The basis of this file can be a CSV file directly downloaded from the NCBI Genome Browser. Just mind the changed header and additional column in the example above. The mandatory columns are the species and the web_local column. The first is the species name and the second specifies whether the genome is provided locally (in which case you should specify the path to the assembly) or not (in which case you should specify web).
It is important that the species names correspond exactly to the names under which a genome is deposited at NCBI. Therefore it makes sense to use a downloaded file from the NCBI Genome Browser and add local species to them. However, you can also run the pipeline with only your own assemblies without downloading anything. It is also possible to use transcriptome assemblies or sets of proteins. Please refer to the documentation for more information.

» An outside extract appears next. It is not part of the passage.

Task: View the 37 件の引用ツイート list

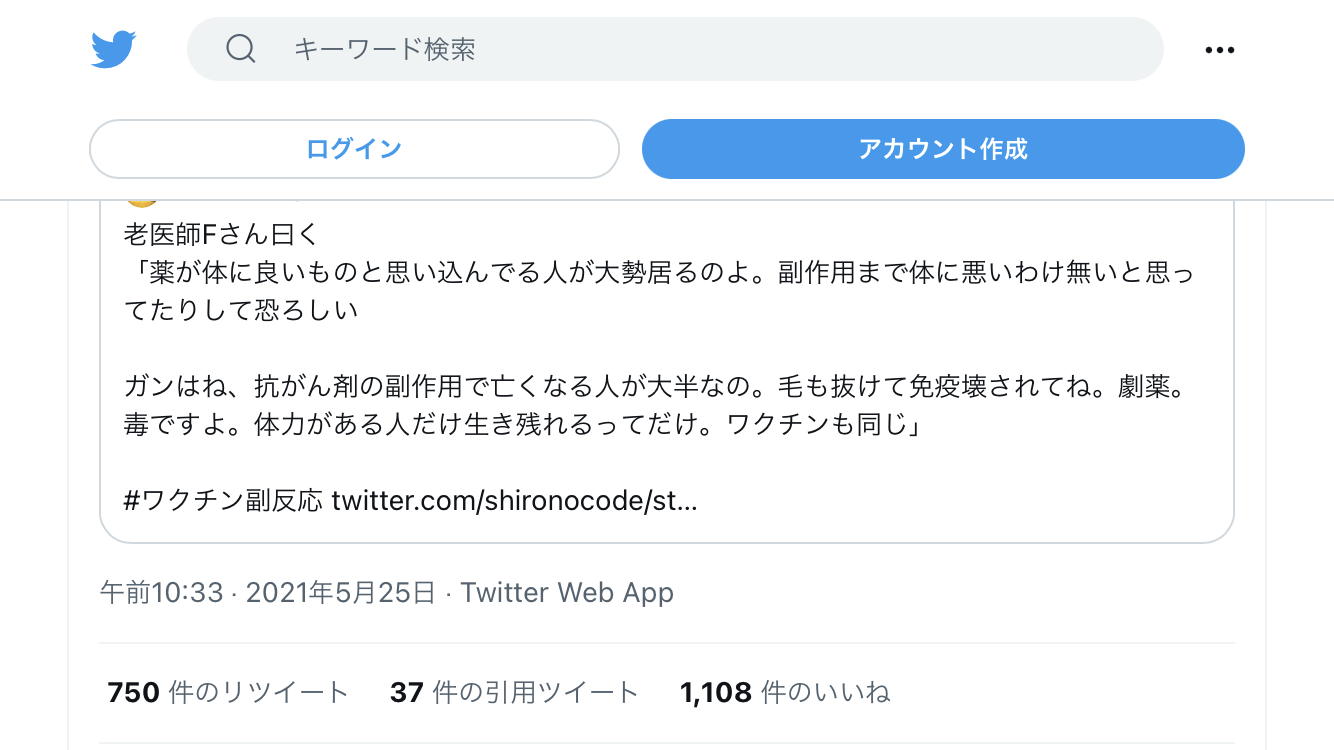Action: [x=514, y=692]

A posteriori analyses of trees calculated using phylociraptor

Phylociraptor provides several utilities to investigate tree similarity and plot trees. Please refer to the documentation for additional details.

Using Docker

It is also possible to run phylociraptor inside a docker container. This container has singularity and conda installed so the only requirement is that Docker is properly set up. This is still an experimental feature and we have not tested this extensively. We still recommend using phylociraptor as it is described above, especially when you work on a HPC cluster. In case you would like to try phylociraptor in Docker you just have to subsitute the phylociraptor command with phylociraptor-docker.